Zooko Wilcox-O'Hearn wrote:
> following-up to my own post to clarify something important and add some
> further ideas
>
> On Tuesday,2009-11-03, at 9:32 , Zooko Wilcox-O'Hearn wrote:
>
>> don't allocate a lot of bits to the MAC tag which is mostly
>> redundant. Maybe just allocate 32 bits to it, and think of it as a
>> double-check that you have the right key and that your AES
>> implementation is working right.
>
> Important note: GCM does *not* have the security properties that you
> expect from a truncated MAC tag: [1, 2].

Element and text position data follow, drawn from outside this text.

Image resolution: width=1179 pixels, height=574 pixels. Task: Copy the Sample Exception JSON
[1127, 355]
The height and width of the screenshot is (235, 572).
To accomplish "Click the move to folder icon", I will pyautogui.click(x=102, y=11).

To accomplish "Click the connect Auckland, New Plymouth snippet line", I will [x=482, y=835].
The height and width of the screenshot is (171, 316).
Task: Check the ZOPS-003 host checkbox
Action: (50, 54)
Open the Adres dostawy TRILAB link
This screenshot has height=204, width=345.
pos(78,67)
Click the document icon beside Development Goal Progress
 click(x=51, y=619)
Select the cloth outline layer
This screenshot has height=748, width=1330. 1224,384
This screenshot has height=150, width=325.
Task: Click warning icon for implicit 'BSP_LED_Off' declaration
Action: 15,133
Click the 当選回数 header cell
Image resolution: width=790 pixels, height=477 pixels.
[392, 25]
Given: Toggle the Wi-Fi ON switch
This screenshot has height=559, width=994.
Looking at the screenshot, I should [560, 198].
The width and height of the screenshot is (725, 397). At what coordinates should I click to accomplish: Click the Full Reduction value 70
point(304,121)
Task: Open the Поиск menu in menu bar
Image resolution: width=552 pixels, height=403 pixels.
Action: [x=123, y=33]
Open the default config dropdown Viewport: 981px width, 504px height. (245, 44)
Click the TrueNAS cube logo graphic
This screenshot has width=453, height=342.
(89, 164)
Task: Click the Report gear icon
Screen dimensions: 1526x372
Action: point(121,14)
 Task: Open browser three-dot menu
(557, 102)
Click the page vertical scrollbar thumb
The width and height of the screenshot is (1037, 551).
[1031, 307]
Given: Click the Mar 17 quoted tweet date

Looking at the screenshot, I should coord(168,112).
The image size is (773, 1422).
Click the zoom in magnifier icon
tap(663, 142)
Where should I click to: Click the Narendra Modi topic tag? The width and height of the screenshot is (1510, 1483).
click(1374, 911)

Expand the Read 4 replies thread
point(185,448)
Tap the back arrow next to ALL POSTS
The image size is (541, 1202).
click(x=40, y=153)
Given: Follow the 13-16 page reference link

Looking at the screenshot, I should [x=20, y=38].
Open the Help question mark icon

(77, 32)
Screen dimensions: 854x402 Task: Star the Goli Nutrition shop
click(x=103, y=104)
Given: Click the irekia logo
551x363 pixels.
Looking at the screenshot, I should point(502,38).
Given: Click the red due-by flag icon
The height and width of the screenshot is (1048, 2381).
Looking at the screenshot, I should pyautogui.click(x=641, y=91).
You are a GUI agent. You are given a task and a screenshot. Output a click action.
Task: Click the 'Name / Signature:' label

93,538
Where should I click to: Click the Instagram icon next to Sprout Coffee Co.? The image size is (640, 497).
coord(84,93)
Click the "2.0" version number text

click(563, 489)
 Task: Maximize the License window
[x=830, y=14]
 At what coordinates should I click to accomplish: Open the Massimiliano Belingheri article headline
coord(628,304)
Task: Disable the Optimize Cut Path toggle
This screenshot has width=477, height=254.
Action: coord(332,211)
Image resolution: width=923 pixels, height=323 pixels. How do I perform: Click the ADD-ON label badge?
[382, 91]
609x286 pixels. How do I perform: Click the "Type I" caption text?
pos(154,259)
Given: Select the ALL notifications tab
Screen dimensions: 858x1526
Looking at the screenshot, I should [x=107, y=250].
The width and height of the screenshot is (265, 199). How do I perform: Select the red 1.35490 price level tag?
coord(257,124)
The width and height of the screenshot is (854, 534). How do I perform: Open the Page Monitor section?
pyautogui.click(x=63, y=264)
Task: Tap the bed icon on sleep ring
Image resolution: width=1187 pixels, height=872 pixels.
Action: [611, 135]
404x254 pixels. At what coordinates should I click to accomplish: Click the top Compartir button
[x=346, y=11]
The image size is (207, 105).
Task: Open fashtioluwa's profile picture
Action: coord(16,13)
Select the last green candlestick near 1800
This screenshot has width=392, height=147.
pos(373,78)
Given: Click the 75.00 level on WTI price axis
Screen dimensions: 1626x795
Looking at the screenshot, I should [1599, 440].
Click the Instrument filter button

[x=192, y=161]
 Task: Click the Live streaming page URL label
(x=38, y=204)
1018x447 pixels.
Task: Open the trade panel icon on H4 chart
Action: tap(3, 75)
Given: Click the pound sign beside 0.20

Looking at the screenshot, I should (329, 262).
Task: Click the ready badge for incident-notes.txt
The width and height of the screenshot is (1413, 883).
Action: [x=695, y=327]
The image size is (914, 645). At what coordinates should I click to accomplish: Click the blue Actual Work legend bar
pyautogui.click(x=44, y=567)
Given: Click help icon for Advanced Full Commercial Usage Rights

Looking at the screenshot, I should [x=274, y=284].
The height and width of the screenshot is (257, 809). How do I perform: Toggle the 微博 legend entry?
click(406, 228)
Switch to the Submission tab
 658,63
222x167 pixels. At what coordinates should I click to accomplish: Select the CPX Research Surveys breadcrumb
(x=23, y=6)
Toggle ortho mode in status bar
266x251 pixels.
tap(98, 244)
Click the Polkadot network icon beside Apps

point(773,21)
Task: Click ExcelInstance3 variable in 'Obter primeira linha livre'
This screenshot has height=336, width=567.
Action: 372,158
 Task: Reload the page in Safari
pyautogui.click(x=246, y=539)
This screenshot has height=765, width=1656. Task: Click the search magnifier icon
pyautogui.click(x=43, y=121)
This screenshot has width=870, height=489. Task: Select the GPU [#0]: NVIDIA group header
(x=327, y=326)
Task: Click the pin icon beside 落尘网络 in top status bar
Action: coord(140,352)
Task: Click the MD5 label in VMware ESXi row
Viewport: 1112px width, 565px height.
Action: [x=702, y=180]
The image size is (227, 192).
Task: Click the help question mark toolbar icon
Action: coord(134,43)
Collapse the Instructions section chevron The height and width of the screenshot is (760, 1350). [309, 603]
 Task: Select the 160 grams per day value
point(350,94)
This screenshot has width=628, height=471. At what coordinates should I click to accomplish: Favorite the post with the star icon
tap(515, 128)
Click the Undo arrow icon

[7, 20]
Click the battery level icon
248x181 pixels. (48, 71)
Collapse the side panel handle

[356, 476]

I never said anything about truncating the GCM MAC and I wouldn't do
that. With GCM you can choose in the params the size of the MAC. I
that is what you mean by truncate though in choosing a short tag though.
The main thing I get from those two references and the GCM spec is: ever
go below 96 bits of MAC but ideally use 128 bits of MAC.
So that leads me to think that for ZFS given my space restriction this
is probably the best set of sizes for IV, MAC, cryptographic hash of
ciphertext:
96 bit IV (stored in block pointer)
96 bit MAC (stored in block pointer)
SHA256 truncated to 192 bits.
> If you're relying on the MAC
> tag for integrity (i.e., if the SHA256 tag is truncated to be short or
> if the user is allowed to run with an insecure checksum), then you must
> use a sufficiently large MAC tag.
They user can't choose a checksum other than SHA256 if encryption is
enabled. In the future when SHA-3 is choosen we will allow that too.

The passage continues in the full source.